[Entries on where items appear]
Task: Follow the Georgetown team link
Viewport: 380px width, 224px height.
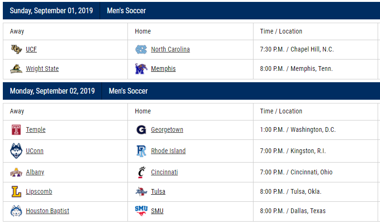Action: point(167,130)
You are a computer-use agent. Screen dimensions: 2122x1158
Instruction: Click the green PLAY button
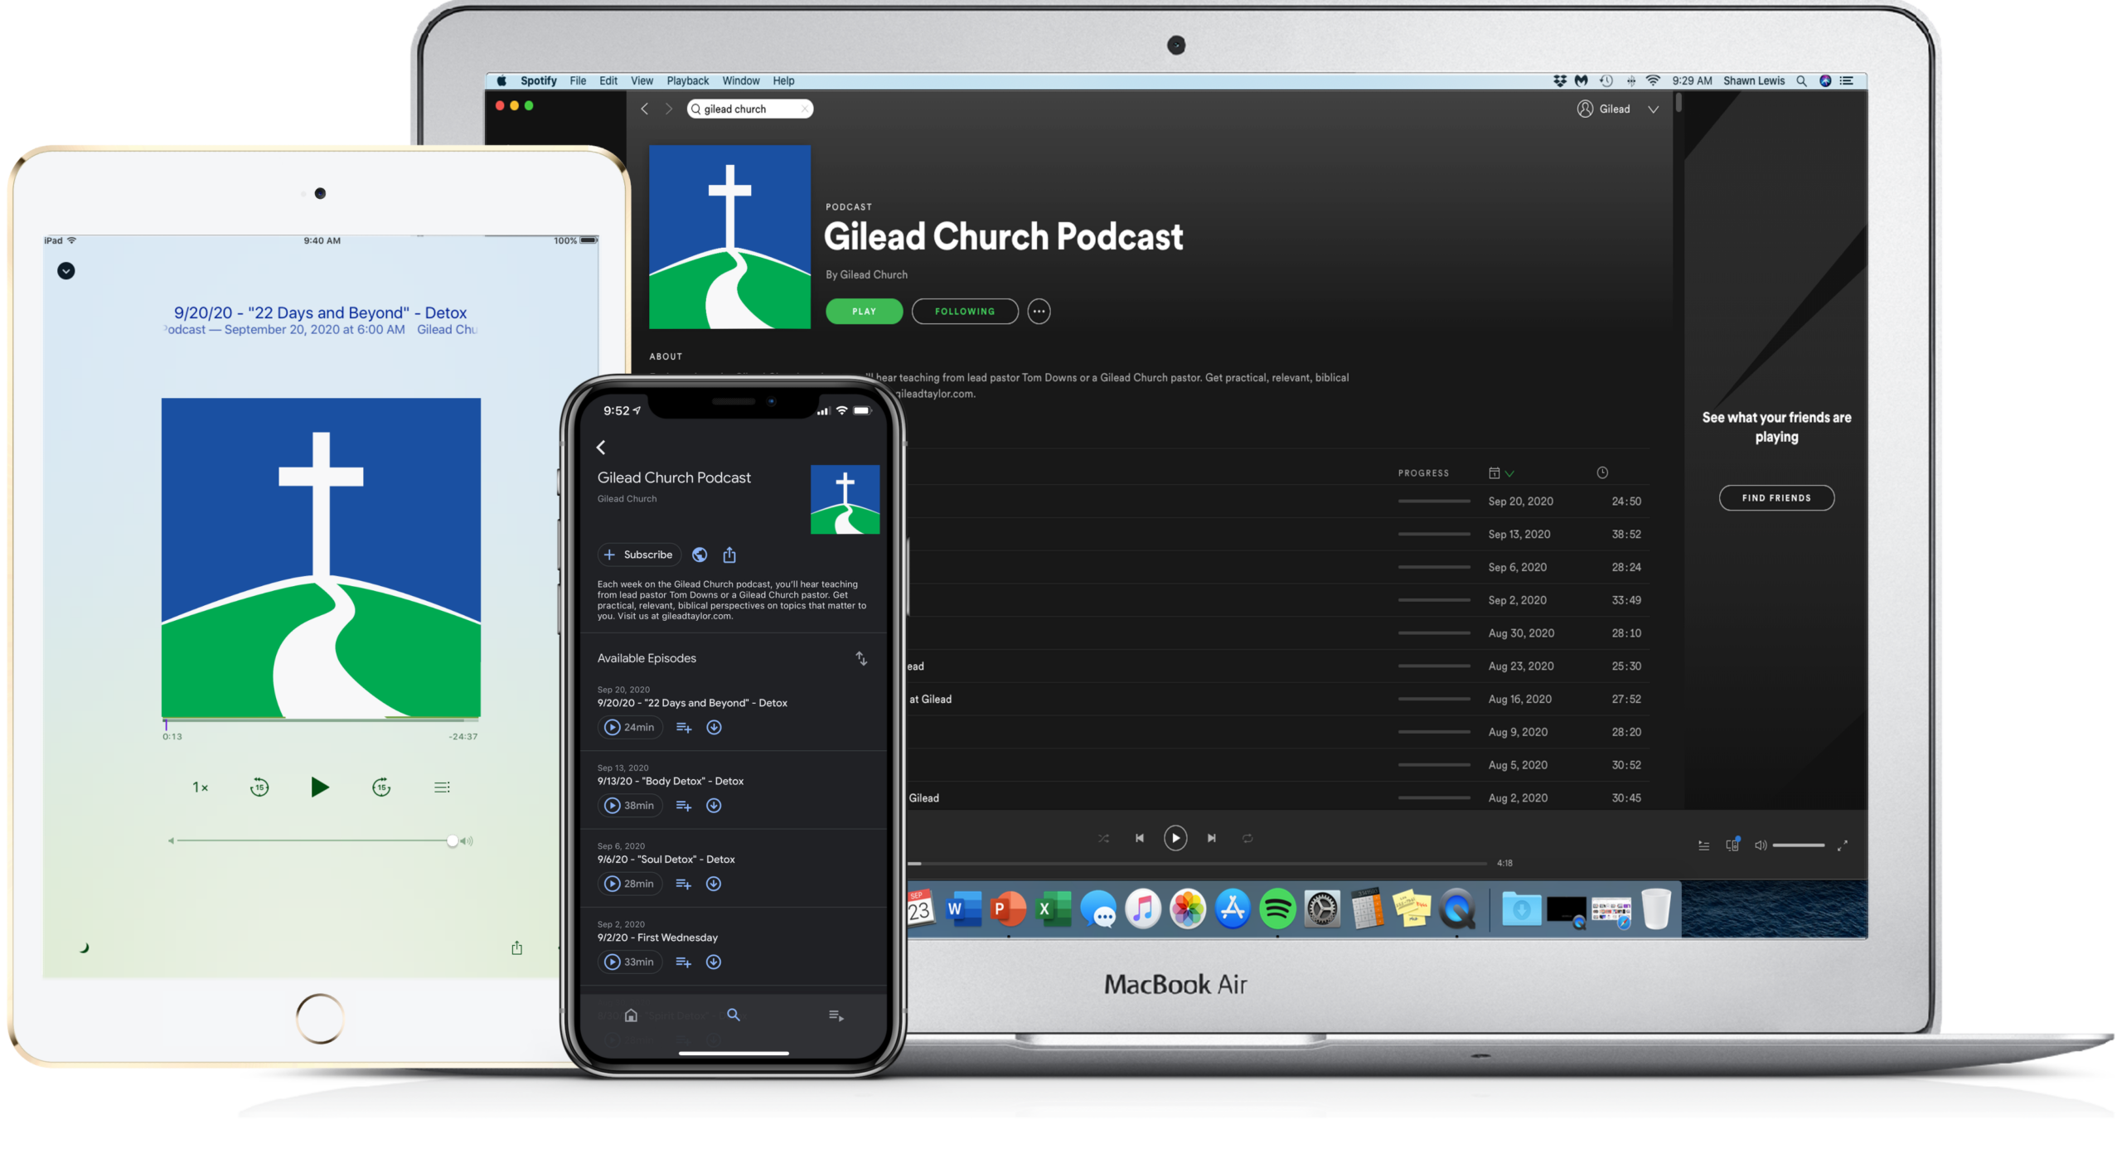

## [Instructions for the task]
Output every line of the data above as a numbered list, skipping blank lines and leaving out the pictures.

## [Output below]
1. Task: Follow the Georgetown team link
2. Viewport: 380px width, 224px height.
3. Action: point(167,130)
4. You are a computer-use agent. Screen dimensions: 2122x1158
5. Instruction: Click the green PLAY button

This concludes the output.